**** Teks Bacaan ****
ISTI’DZAN DALAM PERNIKAHAN, PERLUKAH?
Oleh : Khaerul Umam, S.Ag*)
A. PENDAHULUAN
Dalam setiap ibadah tentu ada syarat dan rukun yang mesti terpenuhi demi mendapatkan keabsahan ibadah itu sendiri , tak terkecuali dalam proses pernikahan. Syarat dan rukun dalam pernikahan tentu sudah lazim dan tentu sudah dihafal oleh setiap penghulu, apalagi kepala Kantor Urusan Agama. Istilah isti’dzan bukan termasuk syarat juga bukan rukun dalam pernikahan tetapi biasa dilakukan oleh penghulu dalam setiap proses pernikahan, utamanya di daerah propinsi Banten dan sekitarnya. Isti’dzan atau permohonan izin biasa dilakukan oleh calon pengantin putri kepada orang tuanya sesaat sebelum pernikahan (ijab qobul) dilakukan didepan penghulu. Tidak jelas, siapa yang pertama berjasa menganjurkan isti’dzan dalam pernikahan ini, tetapi secara turun tumurun tradisi ini sudah melekat dalam setiap pernikahan, khususnya di Banten dan sekitarnya. Karena ini sebuah tradisi lokal, maka jarang kita temukan kebiasaan ini pada masyarakat daerah lainya.
Nah, lalu apa makna isti’dzan atau meminta persetujuan ini? Apakah ini hanya hukum formal yang harus dilalui ataukah justru ini substansi (hukum materiil) yang menentukan? Jika kita memahaminya sebagai hukum formal, maka isti’dzan atau meminta persetujuan harus dilalui oleh setiap wali yang hendak menikahkan anak gadisnya. Timbul pertanyaan lain, lalu bagaimana jika sang gadis tidak menyetujui dan tidak mau untuk dinikahkan dengan seorang laki-laki yang dipersiapkan ayahnya? Apakah wali tetap dibolehkan menikahkan anak gadis yang menolak dan nikahnya dihukumi sah, ataukah wali dilarang menikahkannya, dan jika tetap dinikahkan, apakah hukum nikahnya batal?
**** Cuplikan Data ****
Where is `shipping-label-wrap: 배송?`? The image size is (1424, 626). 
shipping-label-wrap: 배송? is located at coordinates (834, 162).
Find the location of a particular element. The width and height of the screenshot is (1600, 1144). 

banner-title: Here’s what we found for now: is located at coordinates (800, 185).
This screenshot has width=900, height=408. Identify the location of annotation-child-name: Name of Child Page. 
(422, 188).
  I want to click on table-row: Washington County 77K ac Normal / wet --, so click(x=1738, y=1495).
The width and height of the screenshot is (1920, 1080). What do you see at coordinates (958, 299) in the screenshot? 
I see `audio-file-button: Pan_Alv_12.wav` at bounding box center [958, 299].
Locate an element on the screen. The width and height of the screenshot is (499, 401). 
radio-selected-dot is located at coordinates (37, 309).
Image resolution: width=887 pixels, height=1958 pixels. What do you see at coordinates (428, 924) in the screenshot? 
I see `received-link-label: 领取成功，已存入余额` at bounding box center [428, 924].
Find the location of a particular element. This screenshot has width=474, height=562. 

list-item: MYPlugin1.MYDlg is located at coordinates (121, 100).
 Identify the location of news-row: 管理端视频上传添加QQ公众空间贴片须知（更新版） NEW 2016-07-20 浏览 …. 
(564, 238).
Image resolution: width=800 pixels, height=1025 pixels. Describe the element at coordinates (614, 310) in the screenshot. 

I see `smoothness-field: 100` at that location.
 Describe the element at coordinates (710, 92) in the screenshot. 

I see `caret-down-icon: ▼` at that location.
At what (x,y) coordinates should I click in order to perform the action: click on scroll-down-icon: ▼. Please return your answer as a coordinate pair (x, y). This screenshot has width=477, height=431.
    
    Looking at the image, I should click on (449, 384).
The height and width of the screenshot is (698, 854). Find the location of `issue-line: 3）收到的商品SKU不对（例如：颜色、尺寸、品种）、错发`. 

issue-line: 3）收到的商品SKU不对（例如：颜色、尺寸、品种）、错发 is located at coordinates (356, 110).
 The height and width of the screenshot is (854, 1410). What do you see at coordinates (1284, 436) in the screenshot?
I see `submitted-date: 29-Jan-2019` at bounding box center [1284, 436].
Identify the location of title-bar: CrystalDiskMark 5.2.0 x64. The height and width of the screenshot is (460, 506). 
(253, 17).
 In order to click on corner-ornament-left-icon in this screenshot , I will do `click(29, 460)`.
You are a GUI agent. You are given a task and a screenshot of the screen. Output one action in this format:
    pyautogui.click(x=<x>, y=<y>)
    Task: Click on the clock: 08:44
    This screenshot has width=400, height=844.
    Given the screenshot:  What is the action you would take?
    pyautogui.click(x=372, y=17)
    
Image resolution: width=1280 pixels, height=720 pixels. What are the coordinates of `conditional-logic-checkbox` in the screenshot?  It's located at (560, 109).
****
Tugas Anda:
Menurut teks bacaan tentang isti’dzan dalam pernikahan, kepada siapa calon pengantin putri biasanya mengajukan permohonan izin?

Jawaban Tugas:
Kepada orang tuanya, sesaat sebelum ijab qobul dilakukan di depan penghulu.